Work request:
Between the line containing "This screenshot has height=915, width=1316." and the line containing "Turn off the mesh overlay" lies a run of lines; give that run again exactly, with both of those lines, and nothing else from the entries below.
*** Records shown Section Begins ***
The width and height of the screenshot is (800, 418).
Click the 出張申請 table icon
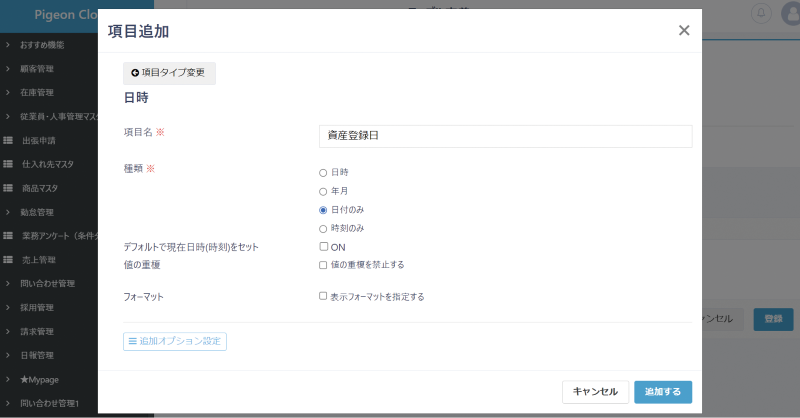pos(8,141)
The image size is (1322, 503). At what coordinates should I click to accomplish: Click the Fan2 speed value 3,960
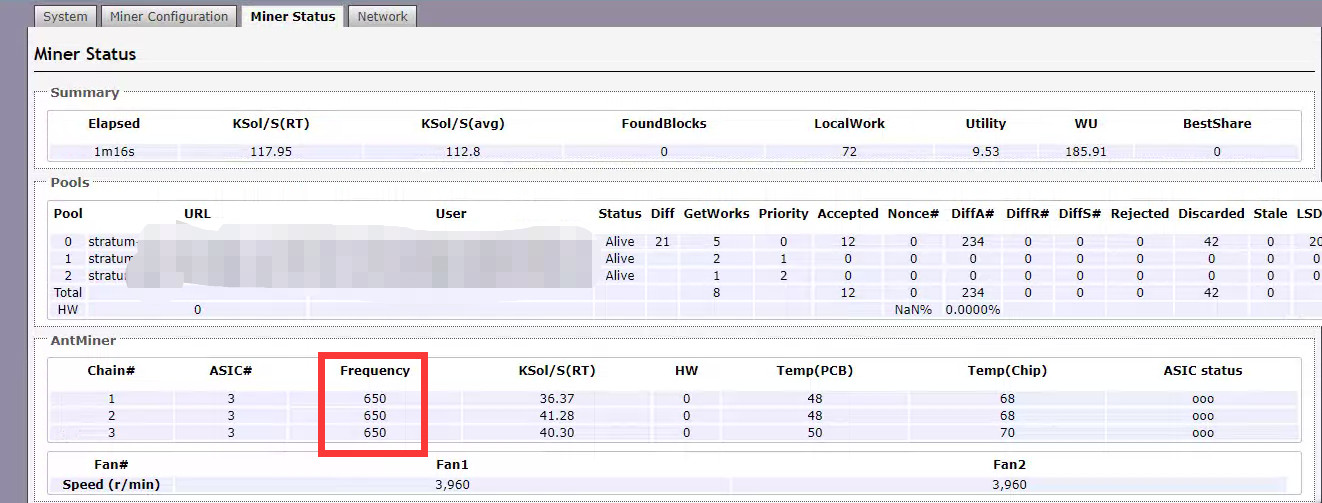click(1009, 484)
*** Records shown Section Ends ***
*** Records shown Section Begins ***
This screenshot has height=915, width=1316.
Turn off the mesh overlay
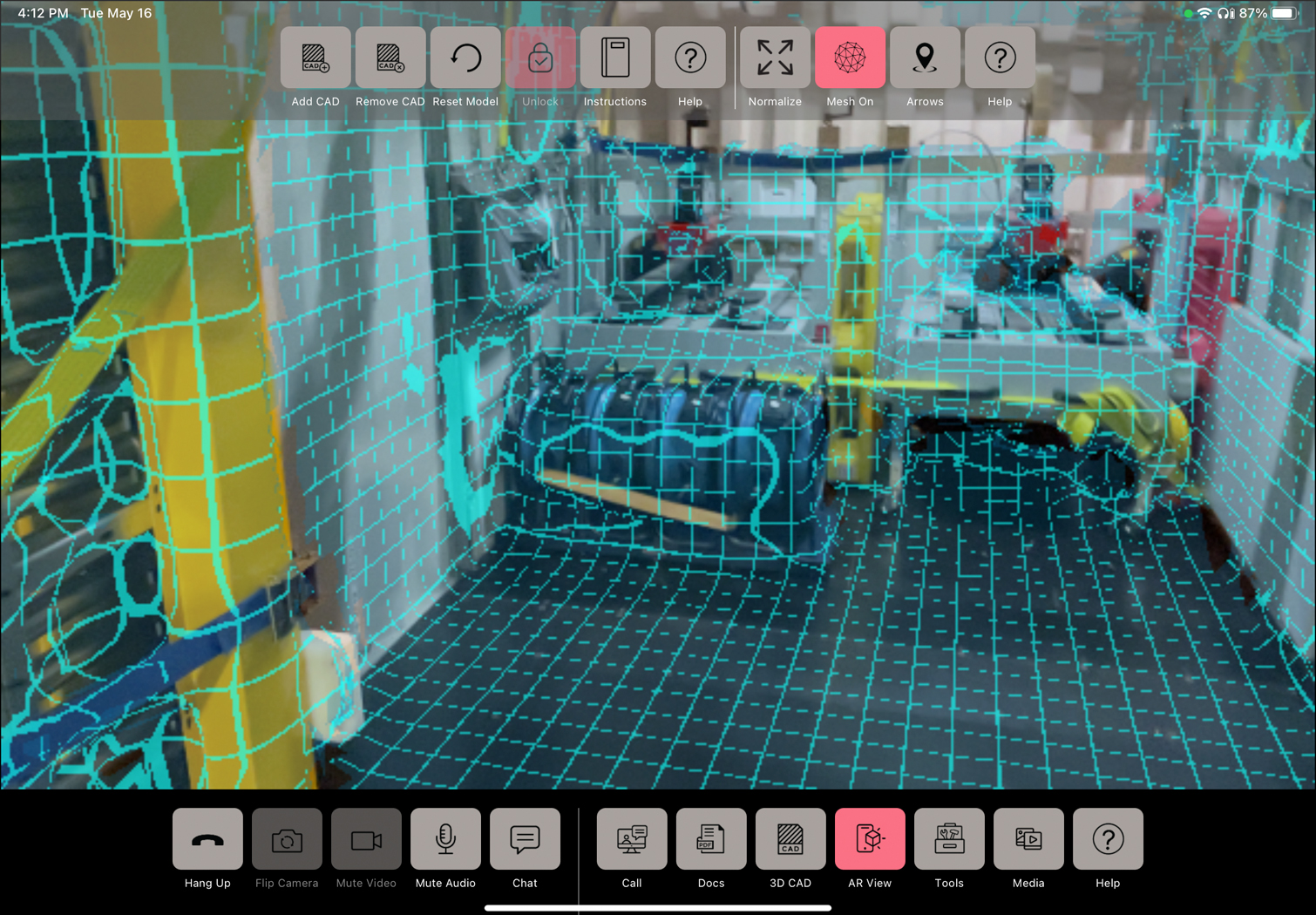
*** Records shown Section Ends ***
Output of the exercise:
This screenshot has height=915, width=1316.
Turn off the mesh overlay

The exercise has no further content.